◆ **Lesetext**
━━━━━━━━━━

Das Portrait: Der Absteiger
■ Carlo de Benedetti
Das Hochglanzmagazin CLASS, spezialisiert auf die Potentaten dieser Erde, hat ihn noch vor zwei Jahren auf die Hitliste der einflußreichsten Menschen Italiens gesetzt: Carlo De Benedetti, 62, seit 1978 bis vorgestern Generalmanager und Hauptaktionär des Olivetti-Konzerns, gehört zu jenen Industriellen, die seit den siebziger Jahren Italiens Familienkapitalismus aggressiv zu „modernisieren“ suchten.
Vorbei. In einer der turbulentesten Sitzungen der italienischen Konzerngeschichte wurde De Benedetti, genannt „der Ingenieur“, vor allem von seinen ausländischen Aktionären so hart angegangen, daß ihm nur noch der Rücktritt blieb. An seiner Stelle führt nun ein Managerkollektiv den Olivetti-Konzern.
Mit De Benedettis Abgang verliert Italiens Industrie einen jener Manager, die als eine Art Hans Dampf in allen Gassen auf so ziemlich allen Feldern des Kapitalismus zu Hause waren, von der Industrie (Olivetti) über das Medienwesen (Hauptaktionär bei L'Espresso und la Repubblica) und den Nahrungsmittelsektor (Nudel- und Gebäckherstellung) bis in den Finanzsektor hinein (die Zentralholding De Benedettis, die CIR, kontrolliert über ein Dutzend Kreditinstitute). Unter den Großunternehmen stach De Benedetti stets durch seinen Hang zur Linken hervor, was ihm sowohl bei der angestammten Bourgeoisie (etwa FIAT-Agnelli und Reifen-Pirelli) wie bei den neureichen Aufsteigern (Berlusconi) allerlei Gemuffel einbrachte.
De Benedetti zeigte freilich auch all jene Defekte, die vor allem gerade frisch nach oben gekommenen Manager vorweisen – arge Ungeduld beim Erreichen von Zielen, Skrupellosigkeit beim Verfolgen ihrer Absichten – und nicht selten auch unerwartete Wissenslücken, wo es ums Ganze ging. Als er den Mondadori-Verlag erwarb, Italiens größte Printmediengruppe, machte er einen so windigen Vertrag, daß ihm die anderen Anteilseigner gemeinsam mit Berlusconi die Mehrheit wieder entwinden konnten.

━━━━━━━━━━

◆ **Angezeigte Angaben**
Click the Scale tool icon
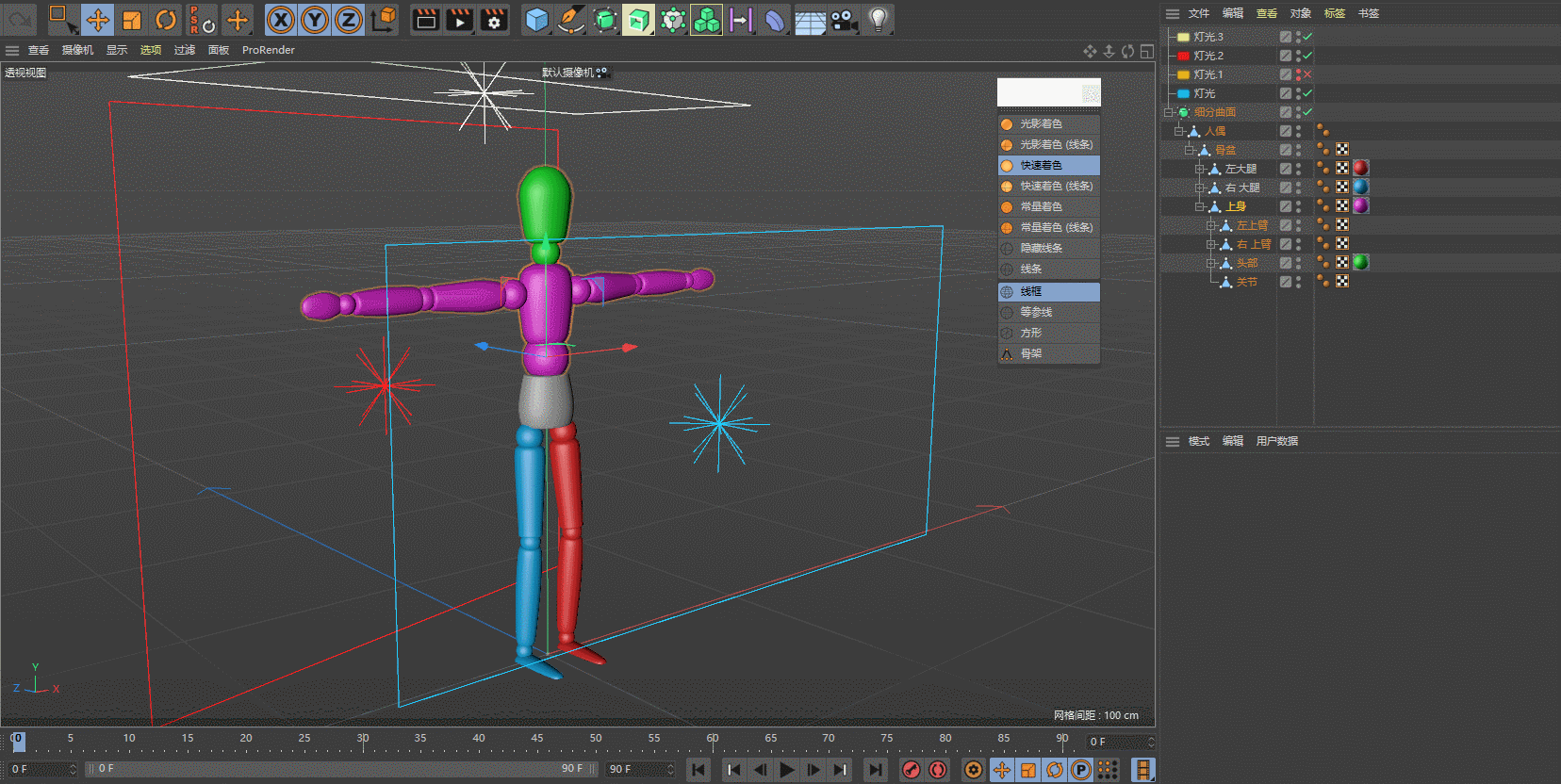Viewport: 1561px width, 784px height. (x=132, y=20)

━━━━━━━━━━

◆ **Schriftliche Aufgabe 1**
Geben Sie aus dem Lesetext alles von „Vorbei. In einer“ bis hinunter zu „Managerkollektiv den Olivetti-Konzern.“ wortgetreu aus.
◆ **Schriftliche Aufgabe 2**
Warum konnte De Benedetti laut dem Lesetext die Mehrheit am Mondadori-Verlag nicht halten? Erklären Sie es in ein bis drei Sätzen.

◆ **Richtige Lösung 1**
Vorbei. In einer der turbulentesten Sitzungen der italienischen Konzerngeschichte wurde De Benedetti, genannt „der Ingenieur“, vor allem von seinen ausländischen Aktionären so hart angegangen, daß ihm nur noch der Rücktritt blieb. An seiner Stelle führt nun ein Managerkollektiv den Olivetti-Konzern.

◆ **Richtige Lösung 2**
Beim Erwerb des Mondadori-Verlags schloss De Benedetti einen so windigen Vertrag, dass ihm die anderen Anteilseigner gemeinsam mit Berlusconi die Mehrheit wieder entwinden konnten. Der Lesetext nennt dies als Beispiel für unerwartete Wissenslücken, wo es ums Ganze ging.